Дорога в новую школу и домой стала намного длинней и занимала почти сорок минут пешком. Наша учительница тоже перешла с нами на работу в новую школу. Может, она была сильно огорчена переводом, а может на войне мужа потеряла, но она была всегда какой-то суровой, неулыбчивой, какой-то отстраненной и часто вымещала свое недовольство жизнью на нас мелких.

Но наконец, слава Богу, все закончилось. На заключительное родительское собрание вместо родителей, которые в этот день работали, я привела брата Юру. Он уже закончил пятый класс, был серьезным и ответственным мальчиком. Ему и отдали мой «аттестат» с пятерками и без каких-либо комментариев.

Последний день у нас, первоклашек, был 19-го мая. Был теплый солнечный счастливый день. Наконец-то наступили летние каникулы, впереди целое лето – красота! Домой я не бежала – летела как на крыльях!

Возле дома сидел соседский пацан Борька Пушкарев (кстати, дальний родственник). Он подобрал где-то возле молокозавода маленького хорошенького щенка. Мать выгнала Борьку из дома вместе со щенком, и он ждал меня возле ворот в надежде, что мои родители окажутся больше расположены к наличию собаки в доме.

– Возьмешь?

– Конечно!

Нашей Динки уже не было, и родители позволили мне взять щенка. Он был еще совсем кроха и даже лаять не умел, зато мне стал настоящим подарком и хорошим другом на несколько лет.

Летом случилось новое интересное событие.

Моя крестная Леля купила дом в центре города! И по доброте душевной пригласила нашу семью разделить с ней новое просторное жилье. К деталям появления дома я перейду немного позже, а пока уделю внимание собственно Леле.

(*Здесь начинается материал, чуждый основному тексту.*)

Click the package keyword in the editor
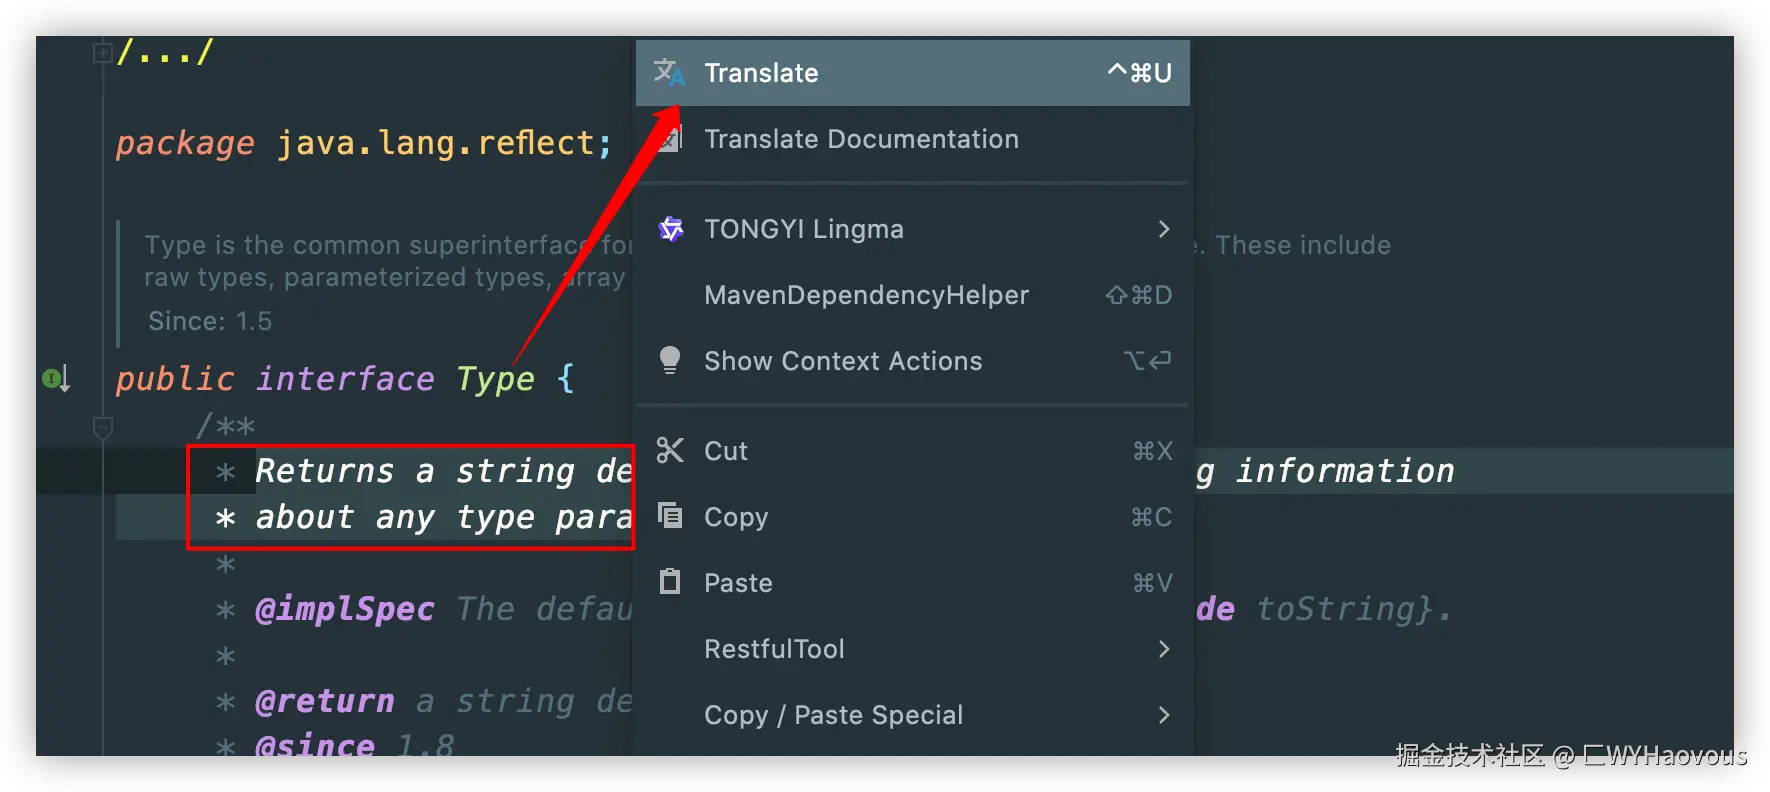Image resolution: width=1770 pixels, height=792 pixels. point(185,143)
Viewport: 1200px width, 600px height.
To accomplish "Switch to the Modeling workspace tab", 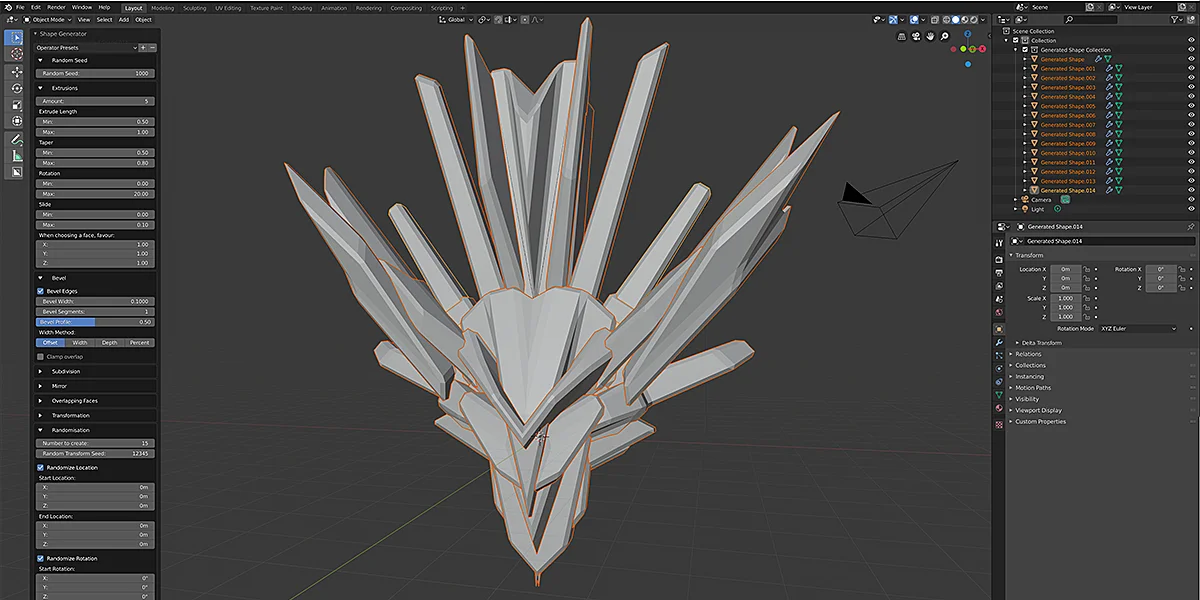I will coord(162,7).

Почему-то все сестры считали её немного слабоумной, что-ли. Но я в дальнейшем убедилась, что это совсем не так. Мнимое слабоумие скорее всего было следствием обычной женской зависти. Леля была доброй, простодушной, обаятельной женщиной. Из всех сестер только она была высокой. Все полутораметровые пигалицы, а она под метр-семьдесят! Ох уж как они ей завидовали по этому поводу! У Лели была прекрасная фигура и красивое лицо. Был только один недостаток – редкие волосы. Но она умела так их уложить, что выглядела отлично!

Жизнь у Лели сложилась не очень. Она вышла замуж за взрослого уже мужчину с двумя почти взрослыми сыновьями. Он работал машинистом паровоза. Жили они в согласии, но через несколько лет он погиб на работе. Сыновья разъехались, и Леля осталась одна на всю оставшуюся жизнь. Своих детей она так и не родила. Жила в комнате в полуподвальном помещении в доме по улице Труда. Окна комнаты выходили прямо на тротуар и были почти вровень с асфальтом. На широченном подоконнике можно было бы спать, если бы не дуло. У Лели там стояли горшки с живыми цветами, отчего серый асфальт за стеклом не казался таким уж беспросветно серым.

Во время войны Леля работала на швейной фабрике и шила из белой бязи мужское нижнее белье. Тогда это были рубашка без ворота и манжет и кальсоны на завязочках. Там же, из остатков бязи шили детских кукол с гуттаперчевыми головами. Она иногда приносила домой бракованные заготовки, которые отдавали работникам на ветошь (конечно, без голов, которые были на строгом учете). Дома Леля шила нормальных кукол, делала из ветоши голову, разрисовывала, делала из пакли волосы, одевала и потом продавала на рынке. У меня, естественно, тоже была такая кукла, но я с ней играла мало. Мне нравились другие игрушки – какая-нибудь техника. Юра с Гурием мастерили танки, паровозы. Играли, потом бросали надоевшие игрушки и делали новые, а я подбирала брошенные и с удовольствием играла. На покупку фабричных игрушек у нас не было денег.

Моя Леля кроме работы на фабрике однажды занялась «бизнесом». Тогда это называлось спекуляцией. Где-то, через кого-то, кто имел доступ к продуктам питания, Леля их доставала и потом торговала продуктами на рынке.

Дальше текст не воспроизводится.